Gameplay wise, you’ll experience a decent curve as you get to grips with the hair-whipping heroine and the mechanics of her world. Taking out enemies with a deadly flick of your hair is a novel but awesome way to dispatch a foe, harking back slightly to the whipping shenanigans of Castlevania, and platforming is satisfying and varied. I also like the way the game utilises multiple level planes as you leapt back and forth on to numerous platform segments running in parallax behind and in front of you, meaning that levels can be as deep as the are long and tall. Sort of like Bug! on the Saturn… for a not very close comparison, except not crap. A fine idea and well realised in the game.

Shantae collects abilities to transform into various animals as she ventures further into the game, all with different capabilities at their disposal which she can utilise at will. Switching to the monkey character for example, allows Shantae to climb verticle walls and squeeze into smaller gaps due to the simian being half Shantaes size, whereas the Elephant can smash through rocky blockades, and a Mermaid, who isn’t an animal, but can scour watery depths with the grace of a scuba-clad… Platypus. This adds a great extra dynamic to proceedings, as with each one, the levels you face are opened up in new ways with the abilities you acquire. There is great satisfaction when the penny drops and you realise how these skills will help you get through the next part of these sprawling lands and well designed labyrinths. Then there’s the Battle Tower, which admittedly came close to giving me a mental breakdown… but in a good way. For indeed, a nod must surely go to the difficulty curve, which is so well balanced Ed Leed Skalnin’s revolving one ton door could learn a thing or two from it, such is it’s finery. That’s probably the weirdest and most obscure reference I’ve ever made. Ho hum!

Shantae5

Sound, as earlier mentioned, is of the highest order here. Sitting somewhere between the Megadrives chirpy chip tunes and SNES distinctive virtual instruments, the dude who programmed the music is of near Koshiro like talent.

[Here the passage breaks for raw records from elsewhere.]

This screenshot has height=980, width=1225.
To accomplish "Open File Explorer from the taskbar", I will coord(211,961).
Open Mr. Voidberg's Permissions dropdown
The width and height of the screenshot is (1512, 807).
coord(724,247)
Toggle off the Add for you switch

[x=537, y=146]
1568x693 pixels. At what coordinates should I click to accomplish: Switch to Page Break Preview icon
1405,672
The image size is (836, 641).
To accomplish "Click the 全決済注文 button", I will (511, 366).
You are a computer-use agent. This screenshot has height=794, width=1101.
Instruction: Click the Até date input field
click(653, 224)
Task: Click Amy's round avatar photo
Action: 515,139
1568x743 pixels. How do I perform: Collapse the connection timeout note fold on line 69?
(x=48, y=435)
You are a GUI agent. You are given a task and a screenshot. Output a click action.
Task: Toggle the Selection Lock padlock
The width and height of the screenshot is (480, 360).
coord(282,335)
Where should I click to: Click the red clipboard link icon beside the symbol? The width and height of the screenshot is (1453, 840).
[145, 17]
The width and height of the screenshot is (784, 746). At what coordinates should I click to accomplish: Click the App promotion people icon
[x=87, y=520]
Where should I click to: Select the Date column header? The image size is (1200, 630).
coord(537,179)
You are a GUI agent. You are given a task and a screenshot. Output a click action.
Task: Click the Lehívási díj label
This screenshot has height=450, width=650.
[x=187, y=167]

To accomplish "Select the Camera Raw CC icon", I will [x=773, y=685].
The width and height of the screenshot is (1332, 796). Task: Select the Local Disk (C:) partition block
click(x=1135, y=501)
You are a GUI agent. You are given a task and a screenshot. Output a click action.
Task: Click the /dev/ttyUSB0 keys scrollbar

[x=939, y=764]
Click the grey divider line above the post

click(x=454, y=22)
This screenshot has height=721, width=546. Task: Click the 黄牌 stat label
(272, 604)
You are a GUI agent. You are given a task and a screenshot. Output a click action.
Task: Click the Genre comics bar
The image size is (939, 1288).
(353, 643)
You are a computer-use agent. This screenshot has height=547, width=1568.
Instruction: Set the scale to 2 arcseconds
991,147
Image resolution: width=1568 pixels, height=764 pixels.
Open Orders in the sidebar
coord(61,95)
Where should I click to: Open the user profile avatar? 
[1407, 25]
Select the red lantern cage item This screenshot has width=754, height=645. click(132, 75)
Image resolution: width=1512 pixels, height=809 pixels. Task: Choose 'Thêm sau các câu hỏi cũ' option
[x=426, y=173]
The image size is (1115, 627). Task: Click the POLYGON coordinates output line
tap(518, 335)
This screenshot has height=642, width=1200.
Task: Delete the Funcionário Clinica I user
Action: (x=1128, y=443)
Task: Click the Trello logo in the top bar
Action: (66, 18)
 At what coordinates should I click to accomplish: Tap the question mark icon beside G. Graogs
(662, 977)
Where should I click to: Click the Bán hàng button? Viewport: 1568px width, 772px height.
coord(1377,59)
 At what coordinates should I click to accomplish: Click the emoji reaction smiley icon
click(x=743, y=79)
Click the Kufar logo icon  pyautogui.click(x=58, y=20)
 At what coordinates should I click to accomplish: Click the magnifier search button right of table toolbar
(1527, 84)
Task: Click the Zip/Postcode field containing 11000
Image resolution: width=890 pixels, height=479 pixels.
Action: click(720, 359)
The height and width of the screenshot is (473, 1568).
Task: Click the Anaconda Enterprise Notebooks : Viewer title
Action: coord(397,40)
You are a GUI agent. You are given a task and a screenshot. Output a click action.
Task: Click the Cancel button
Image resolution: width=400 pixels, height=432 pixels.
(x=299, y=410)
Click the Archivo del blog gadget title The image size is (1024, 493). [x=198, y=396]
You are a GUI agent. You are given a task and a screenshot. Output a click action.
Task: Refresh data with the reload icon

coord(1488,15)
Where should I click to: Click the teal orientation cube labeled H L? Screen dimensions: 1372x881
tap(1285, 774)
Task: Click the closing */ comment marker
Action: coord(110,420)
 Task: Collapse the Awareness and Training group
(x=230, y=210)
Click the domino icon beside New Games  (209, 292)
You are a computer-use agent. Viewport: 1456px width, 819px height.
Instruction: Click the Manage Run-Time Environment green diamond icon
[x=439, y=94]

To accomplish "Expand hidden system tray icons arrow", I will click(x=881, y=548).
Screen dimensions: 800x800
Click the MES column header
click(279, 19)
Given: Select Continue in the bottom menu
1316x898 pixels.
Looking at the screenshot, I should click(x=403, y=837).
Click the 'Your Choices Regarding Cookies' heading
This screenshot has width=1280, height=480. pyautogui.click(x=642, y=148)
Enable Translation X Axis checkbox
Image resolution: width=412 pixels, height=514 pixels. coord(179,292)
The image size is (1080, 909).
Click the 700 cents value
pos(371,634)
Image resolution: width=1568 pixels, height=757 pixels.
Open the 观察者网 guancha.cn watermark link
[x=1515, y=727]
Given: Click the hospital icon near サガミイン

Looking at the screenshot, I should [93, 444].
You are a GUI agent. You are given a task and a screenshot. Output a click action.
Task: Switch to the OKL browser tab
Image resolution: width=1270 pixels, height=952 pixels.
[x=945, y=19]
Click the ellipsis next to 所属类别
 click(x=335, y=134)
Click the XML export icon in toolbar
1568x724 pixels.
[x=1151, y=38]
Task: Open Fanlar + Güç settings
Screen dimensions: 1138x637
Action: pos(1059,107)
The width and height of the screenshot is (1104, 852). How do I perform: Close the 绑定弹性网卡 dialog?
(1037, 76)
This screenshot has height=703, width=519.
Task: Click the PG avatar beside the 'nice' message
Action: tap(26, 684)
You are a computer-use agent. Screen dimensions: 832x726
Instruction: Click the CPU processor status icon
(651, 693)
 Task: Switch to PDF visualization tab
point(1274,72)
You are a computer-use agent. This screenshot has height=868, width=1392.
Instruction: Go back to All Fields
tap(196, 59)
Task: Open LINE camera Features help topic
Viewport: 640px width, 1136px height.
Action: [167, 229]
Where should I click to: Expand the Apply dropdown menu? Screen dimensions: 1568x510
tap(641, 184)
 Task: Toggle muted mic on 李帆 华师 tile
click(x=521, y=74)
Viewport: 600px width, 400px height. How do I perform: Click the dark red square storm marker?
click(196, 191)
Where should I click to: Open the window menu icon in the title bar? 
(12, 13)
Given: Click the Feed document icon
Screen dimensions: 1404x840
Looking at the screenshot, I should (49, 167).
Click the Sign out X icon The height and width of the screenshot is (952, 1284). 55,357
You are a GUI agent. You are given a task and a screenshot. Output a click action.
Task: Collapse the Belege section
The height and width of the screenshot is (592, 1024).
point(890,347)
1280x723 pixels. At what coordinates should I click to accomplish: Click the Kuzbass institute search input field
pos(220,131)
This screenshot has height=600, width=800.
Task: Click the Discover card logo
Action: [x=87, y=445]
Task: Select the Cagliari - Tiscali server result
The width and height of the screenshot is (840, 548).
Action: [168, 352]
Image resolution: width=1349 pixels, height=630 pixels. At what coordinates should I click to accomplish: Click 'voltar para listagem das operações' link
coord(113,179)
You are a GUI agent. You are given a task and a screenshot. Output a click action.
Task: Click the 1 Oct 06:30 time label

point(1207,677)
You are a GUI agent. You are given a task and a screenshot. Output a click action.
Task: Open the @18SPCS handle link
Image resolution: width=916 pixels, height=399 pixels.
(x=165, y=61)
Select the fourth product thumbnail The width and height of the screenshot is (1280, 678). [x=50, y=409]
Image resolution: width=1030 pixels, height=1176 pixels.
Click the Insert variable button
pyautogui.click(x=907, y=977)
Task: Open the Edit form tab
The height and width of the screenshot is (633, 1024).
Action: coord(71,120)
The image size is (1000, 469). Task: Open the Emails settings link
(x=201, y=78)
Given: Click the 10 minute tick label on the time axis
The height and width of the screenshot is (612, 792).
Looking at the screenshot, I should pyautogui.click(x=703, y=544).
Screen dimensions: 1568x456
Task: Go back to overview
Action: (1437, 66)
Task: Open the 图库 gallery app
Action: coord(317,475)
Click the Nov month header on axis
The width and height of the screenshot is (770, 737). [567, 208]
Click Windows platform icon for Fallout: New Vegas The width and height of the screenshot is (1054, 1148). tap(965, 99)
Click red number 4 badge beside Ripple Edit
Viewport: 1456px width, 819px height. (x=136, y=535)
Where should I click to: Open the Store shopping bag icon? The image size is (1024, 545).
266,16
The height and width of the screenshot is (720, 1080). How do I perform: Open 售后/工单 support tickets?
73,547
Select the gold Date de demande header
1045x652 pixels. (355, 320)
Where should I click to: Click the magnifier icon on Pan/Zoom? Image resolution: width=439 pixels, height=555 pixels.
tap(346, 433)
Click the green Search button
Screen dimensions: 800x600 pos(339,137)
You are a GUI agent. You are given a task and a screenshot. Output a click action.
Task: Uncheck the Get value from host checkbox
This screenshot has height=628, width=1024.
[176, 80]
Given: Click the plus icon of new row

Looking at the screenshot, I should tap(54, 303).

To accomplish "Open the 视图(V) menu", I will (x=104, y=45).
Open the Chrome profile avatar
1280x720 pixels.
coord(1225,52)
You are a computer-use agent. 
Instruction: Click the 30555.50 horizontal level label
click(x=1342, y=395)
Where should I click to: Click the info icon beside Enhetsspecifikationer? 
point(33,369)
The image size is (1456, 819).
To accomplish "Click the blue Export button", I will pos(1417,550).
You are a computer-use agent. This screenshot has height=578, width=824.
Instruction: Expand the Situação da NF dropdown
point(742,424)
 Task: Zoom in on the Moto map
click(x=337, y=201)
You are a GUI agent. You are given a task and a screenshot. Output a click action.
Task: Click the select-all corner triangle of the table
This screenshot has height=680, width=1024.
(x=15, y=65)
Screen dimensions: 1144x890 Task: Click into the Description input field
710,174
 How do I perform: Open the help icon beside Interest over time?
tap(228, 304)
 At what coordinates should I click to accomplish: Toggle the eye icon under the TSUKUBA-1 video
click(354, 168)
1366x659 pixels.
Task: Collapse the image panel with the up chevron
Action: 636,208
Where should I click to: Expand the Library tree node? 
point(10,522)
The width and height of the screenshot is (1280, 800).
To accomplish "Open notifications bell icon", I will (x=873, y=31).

The scenes and levels are all complimented to a tee with the tunage on offer, expanding the enjoyment of the game greatly. And as I mentioned, ’twas on more than one occasion that I stopped progress to merely sit back and enjoy the melodies. I’d advise a pair of head phones to reap full reward… and obviously drown out the X Factor related warblings that would have otherwise been affronting my senses.

Shantae1

All in all, Shantae Risky’s Revenge is a darn fine product, both retro and revolutionary in its platforming hijinks. Those fine folk at Wayforward have certainly got their eye in with the quality of platformer that they’ve been producing over the last few years and I look forward to the upcoming Shantae and the Pirates Curse, and Half Genie Hero, with great anticipation. A Grig thumbs up!

Overall: Grigging good%
I like it so much, I’ll take three!

Shantae4

Anyhoo, I’m off to watch the Street Fighter V trailer again to pore over every conceivable detail. Incredibly, I’ve actually watched that trailer even more times than the new Star Wars one. And I’ve watched that AT LEAST… ooh… three times.

Laters.

P.S. Just saw the game’s on sale on Steam again for £3.49. Grig, that be some good value!